An AP course in Literature and Composition should engage students in careful reading and critical analysis of imaginative literature. Through the close reading of selected texts, students should deepen their understanding of the ways writers use language to provide both meaning and pleasure for their readers. As they read, students should consider a work’s structure, style, and themes as well as such smaller-scale elements as the use of figurative language, imagery, symbolism, and tone. Parents can always access their child’s grade via Power School and class information will be found here and on Schoology.com
The most AMAZING thing about AP is the opportunity to earn college credit.
My promise is that if students do their part, I will do my best to make sure they are on the track towards earning that passing score which guarantees college credit!
Essential Learnings
Read closely to determine what the text says explicitly and to make logical inferences from it; cite specific textual evidence when writing or speaking to support conclusions drawn from the text.
Determine central ideas or themes of a text and analyze their development; summarize the key supporting details and ideas.
Interpret words and phrases as they are used in a text, including determining technical, connotative, and figurative meanings, and analyze how specific word choices shape meaning or tone.
Analyze the structure of texts, including how specific sentences, paragraphs, and larger portions of the text (e.g., a section, chapter, scene, or stanza) relate to each other and the whole.

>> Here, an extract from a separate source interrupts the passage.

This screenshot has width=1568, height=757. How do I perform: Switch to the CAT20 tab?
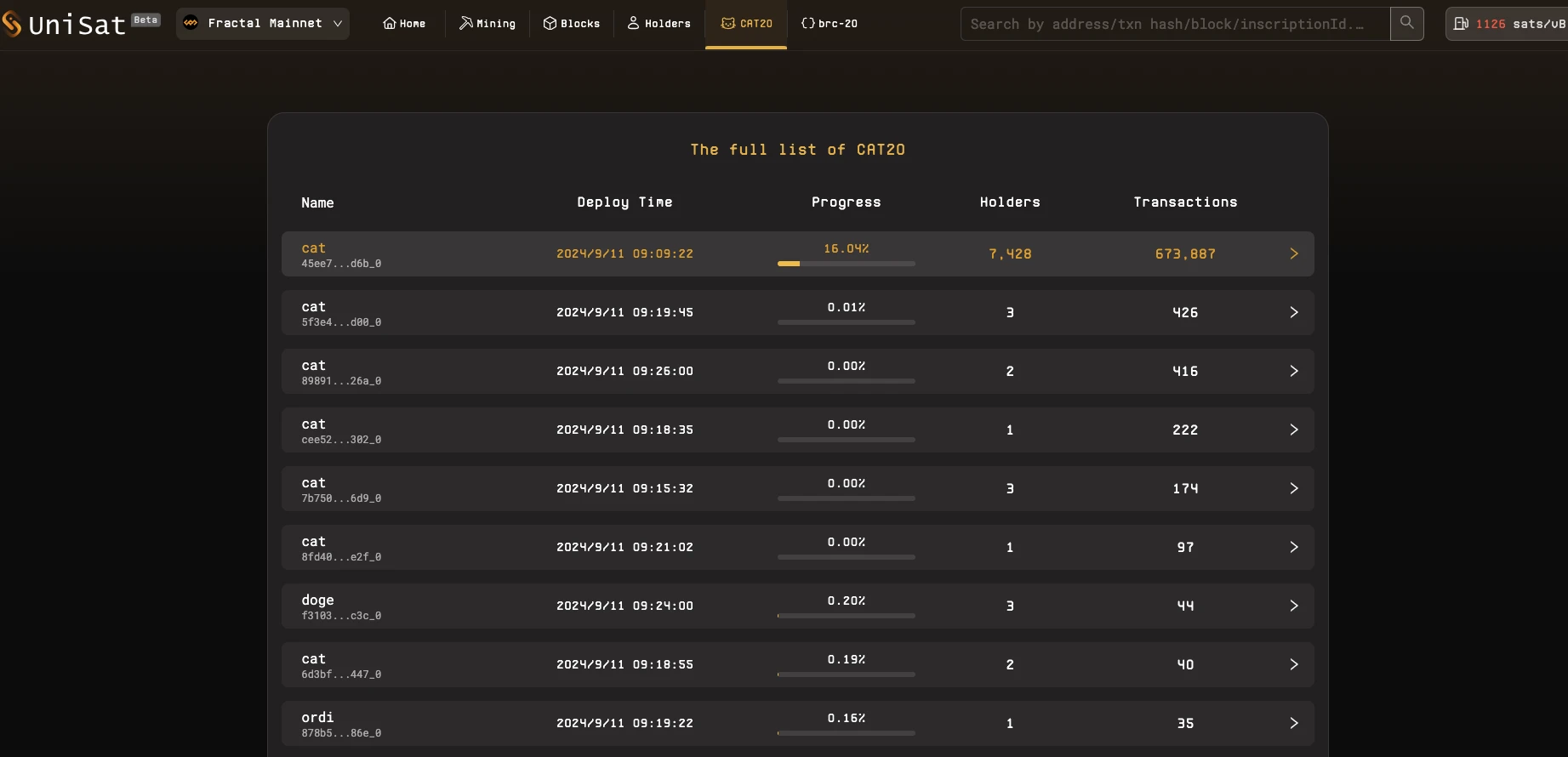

Assess how point of view or purpose shapes the content and style of a text.
Read closely to determine what the text says explicitly and to make logical inferences from it; cite specific textual evidence when writing or speaking to support conclusions drawn from the text.
Determine central ideas or themes of a text and analyze their development; summarize the key supporting details and ideas.
Analyze how and why individuals, events, and ideas develop and interact over the course of a text.
Demonstrate understanding of figurative language, word relationships and nuances in word meanings.
Reading List - 2025-2026 AP Lit
All the Pretty Horses - Cormac McCarthy
Kite Runner or A Thousand Splendid Suns - Khaled Hosseini
Merchant of Venice - William Shakespeare
Frankenstein or Scarlet Letter - Mary Shelley / Nathaniel Hawthorne
Othello - William Shakespeare
Utopia / Dystopia Novel - choice between 5 different - Brave New World, The Handmaid's Tale, Fahrenheit 451, The Road, 1984, Parable of the Sower
**Students will have 2 other books that they will CHOOSE (we will choose together as a class) as independent reading novels.
Read and annotate the Cormac McCarthy novel All the Pretty Horses. I will collect novels on Monday 8/10/23.